**Source document**
A Bigger Splash (1967)
This is the definitive image of Southern California. You've seen it on posters, postcards, and t-shirts, but its ubiquity obscures its brilliant perversity. The painting features a pristine modernist house, a stark yellow diving board, and two completely static palm trees under a cloudless sky. There's no human in sight—only the violent, chaotic burst of white water cutting through the rigid geometry.
Hockney spent two weeks painting that splash with tiny brushes. He loved the contradiction of spending fourteen days capturing an event that lasted less than two seconds. That's the secret to understanding this masterpiece. It looks casual, but it's an intensely disciplined exercise in stillness. It captures the eerie silence of the LA suburbs, where everything is immaculate, expensive, and strangely hollow.
Domestic Scene, Los Angeles (1963)
Here's a piece of art history trivia that most people miss. Hockney actually painted this piece before he ever set foot in California. He was living in London, dreaming of the West Coast based on copies of Physique Pictorial magazine he managed to get his hands on.
The painting depicts one man washing another's back in a shower. It's an intimate, domestic moment framed by an ordinary chair and a red telephone. In 1960s Britain, homosexuality was still a criminal offense. For Hockney, Los Angeles represented absolute freedom. This artwork isn't a documentary depiction of a real apartment; it's a manifesto of desire. It shows that LA existed as a state of mind for him long before it became a physical reality.
Mapping the Winding Terrains of the Mind
As the 1970s bled into the 1980s, Hockney's relationship with the city shifted. He moved away from the flat, geometric planes of suburban pools and started tackling the complex topography of the hills.
Nichols Canyon (1980)
In 1979, Hockney bought a house in the Hollywood Hills and began commuting daily to his studio on Santa Monica Boulevard. That daily drive changed his entire approach to perspective. Nichols Canyon is a wild explosion of Fauvist color—swirling reds, bright greens, and a bold black line representing the winding road itself.
[Winding Road / Nichols Canyon]
▲ ▲ ▲ Hillsides broken into fractured shapes
█ █ █ Brilliant, unnatural color blocks
▼ ▼ ▼ A rejection of traditional single-point perspective
This painting marks the moment Hockney rejected the traditional rules of European perspective. He didn't want you to look at the canyon from a single, static viewpoint. He wanted you to experience the motion of driving through it. You're moving through the landscape, twisting around corners, feeling the rhythm of the city. It's an artwork about geography, but more importantly, it's about the act of living in a car-centric metropolis.
Mulholland Drive: The Road to the Studio (1980)
If Nichols Canyon is a snapshot of a commute, Mulholland Drive is an epic panoramic poem. Spanning nearly twenty feet, this massive canvas sits as one of the crown jewels of the Los Angeles County Museum of Art (LACMA). It maps the entire spine of the Santa Monica Mountains, looking down into both the San Fernando Valley and the LA basin.
Hockney painted this from memory, stitching together dozens of different impressions. It's a psychological map of the city. You see grid-like streets, power lines, clusters of trees, and the constant, snaking highway. He demonstrates a deep understanding of how Los Angeles functions: it's a city that doesn't make sense from a single vantage point. You have to experience it in fragments, over time, from behind a steering wheel.
Deconstructing the Desert Landscape
Hockney didn't stop at the city limits. He followed the highways out into the high desert, where the light becomes even sharper and the space more punishing.

**Exercise objective**
Using the text on Hockney's Los Angeles paintings above, answer each question below, numbering your answers to match.
1. How long did Hockney spend painting the splash in A Bigger Splash?
2. In what city was Hockney living when he painted Domestic Scene, Los Angeles?
3. How wide is the canvas of Mulholland Drive: The Road to the Studio?

**Data shown**
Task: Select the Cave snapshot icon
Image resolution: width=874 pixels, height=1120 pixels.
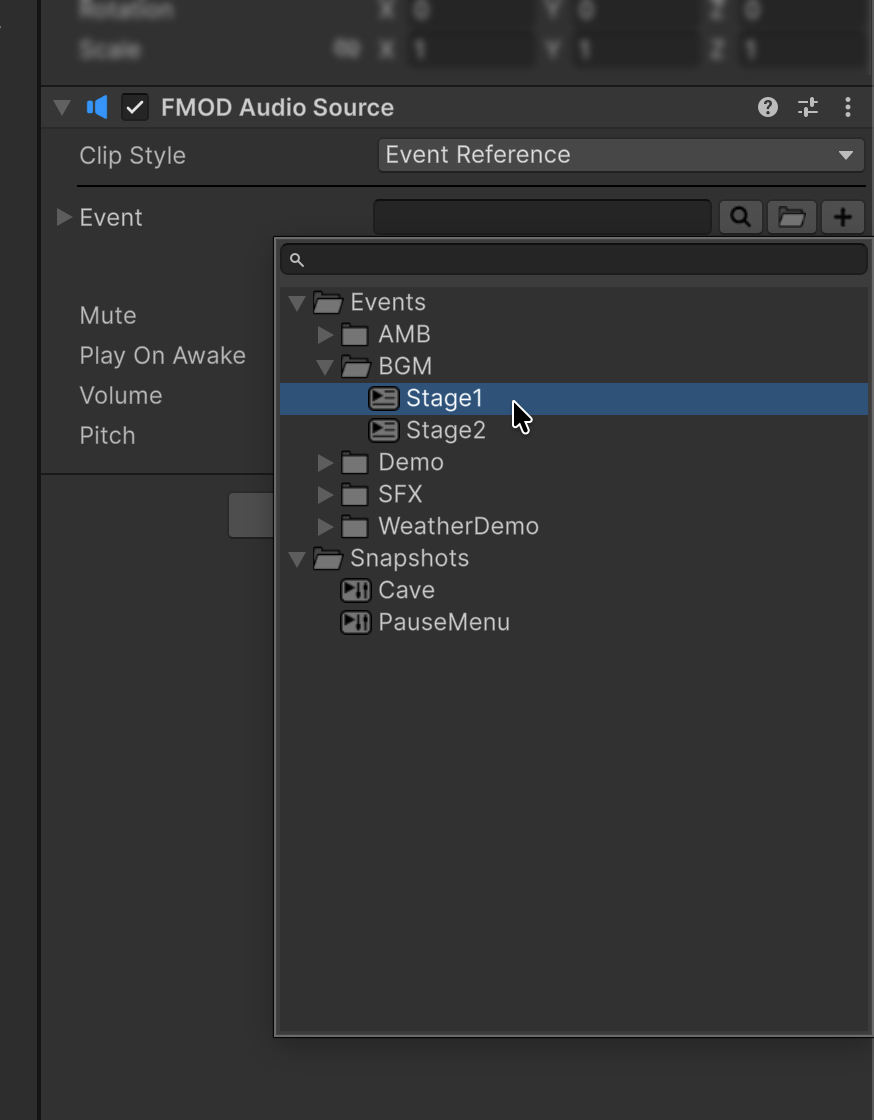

**Answer to the task**
1. Two weeks (fourteen days).
2. London.
3. Nearly twenty feet.